[SUPPLIED DATA — start]
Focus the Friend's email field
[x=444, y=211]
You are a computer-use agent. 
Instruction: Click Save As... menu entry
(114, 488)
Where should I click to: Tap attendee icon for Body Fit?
[SUPPLIED DATA — finish]
[SUPPLIED DATA — start]
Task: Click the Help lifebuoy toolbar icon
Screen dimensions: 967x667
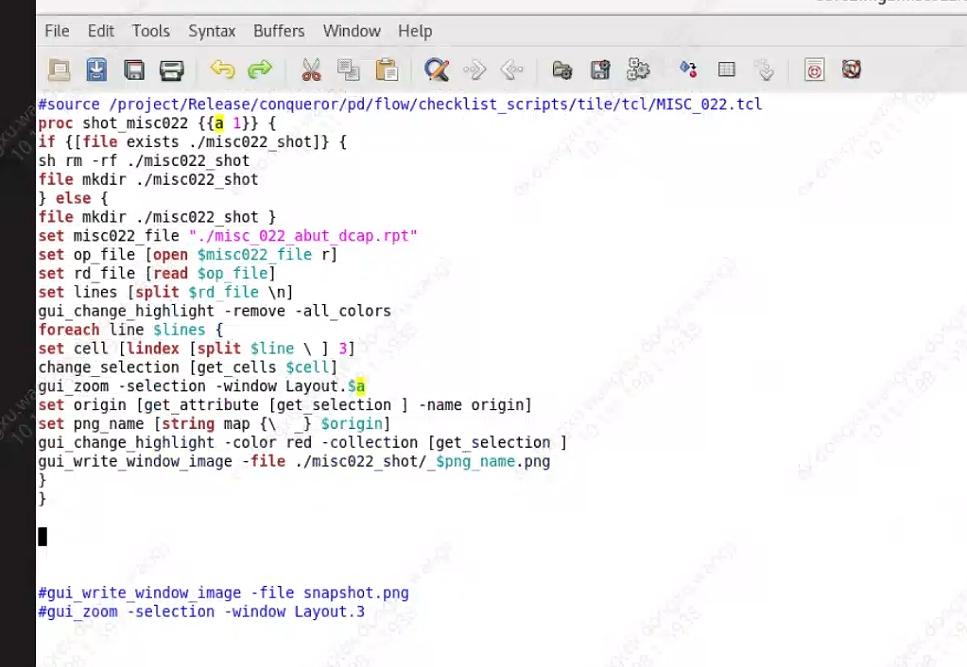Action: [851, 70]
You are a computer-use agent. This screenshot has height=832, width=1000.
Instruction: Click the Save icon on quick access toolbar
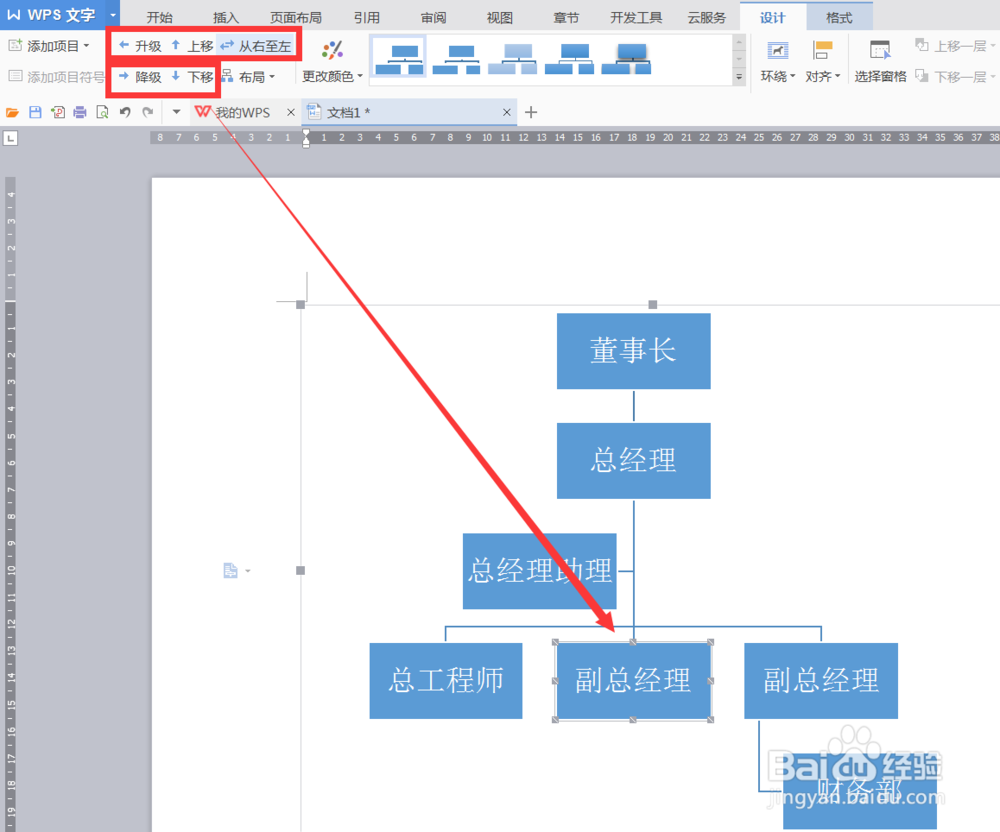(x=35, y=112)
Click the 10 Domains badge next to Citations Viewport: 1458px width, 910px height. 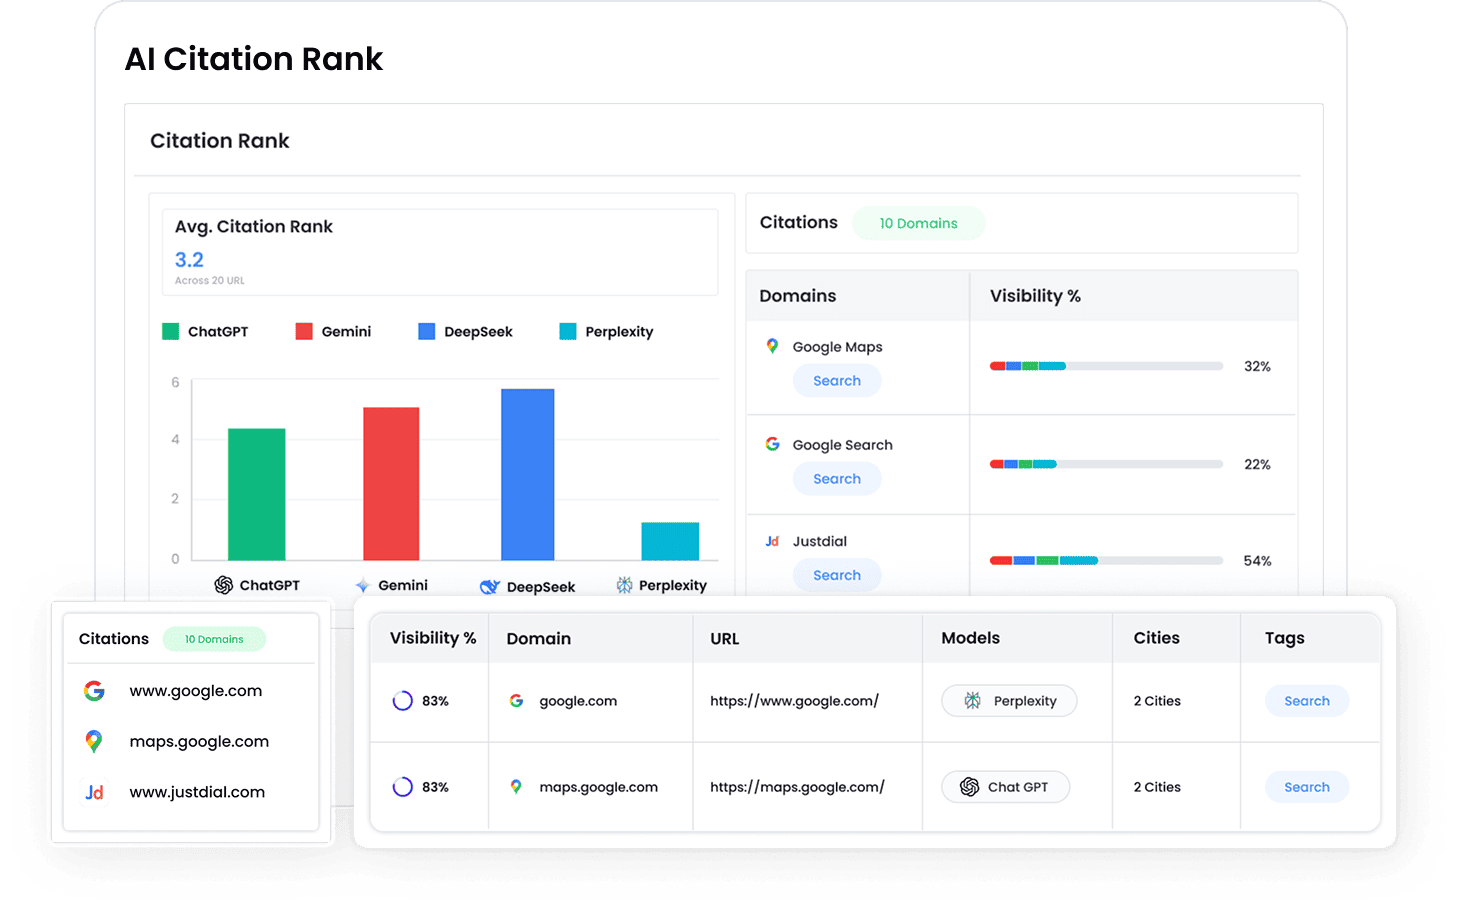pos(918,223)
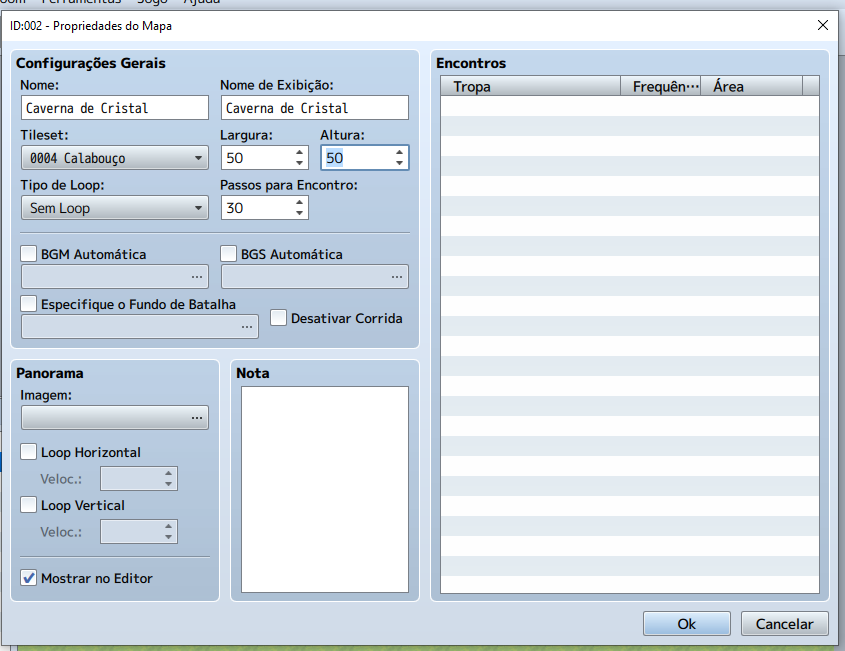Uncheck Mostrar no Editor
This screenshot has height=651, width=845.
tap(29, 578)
[SUPPLIED DATA — finish]
[SUPPLIED DATA — start]
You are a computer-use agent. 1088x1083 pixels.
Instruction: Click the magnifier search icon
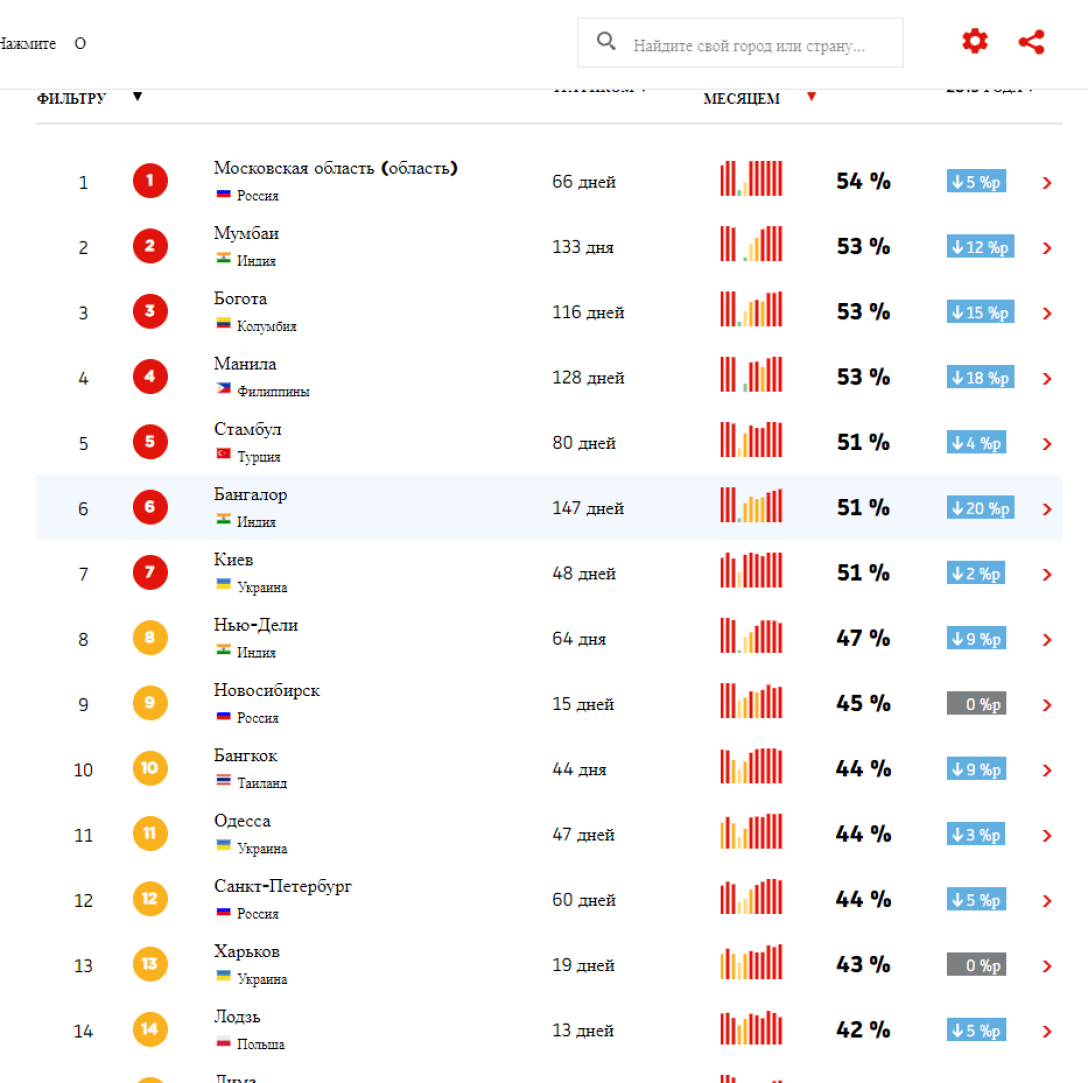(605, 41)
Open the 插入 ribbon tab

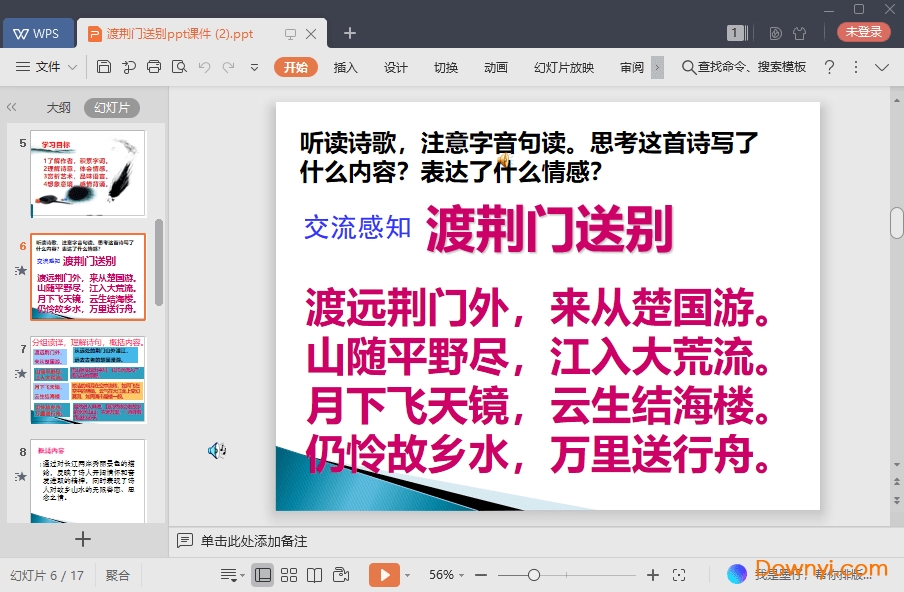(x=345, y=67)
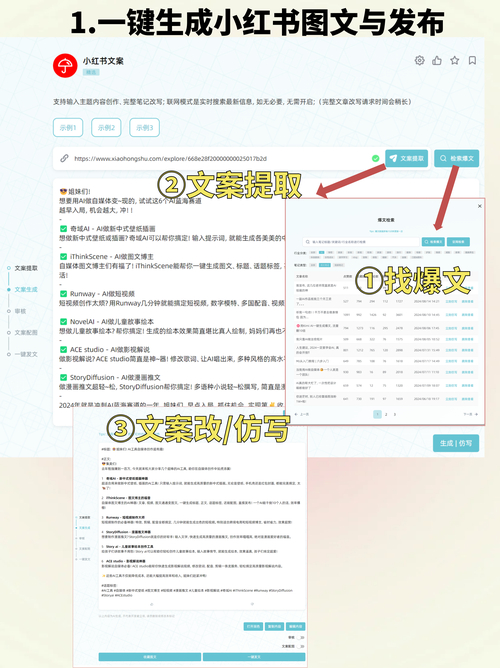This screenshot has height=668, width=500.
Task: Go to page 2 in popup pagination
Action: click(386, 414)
[SUPPLIED DATA — finish]
**EXERCISE OBJECTIVE**
Repeat word for word the lines above that run from the line containing "Instruction: Click Save As... menu entry" through the line containing "Where should I", both ends included, and nothing else.

**REPLY TO THE TASK**
Instruction: Click Save As... menu entry
(114, 488)
Where should I click to: Tap attendee icon for Body Fit?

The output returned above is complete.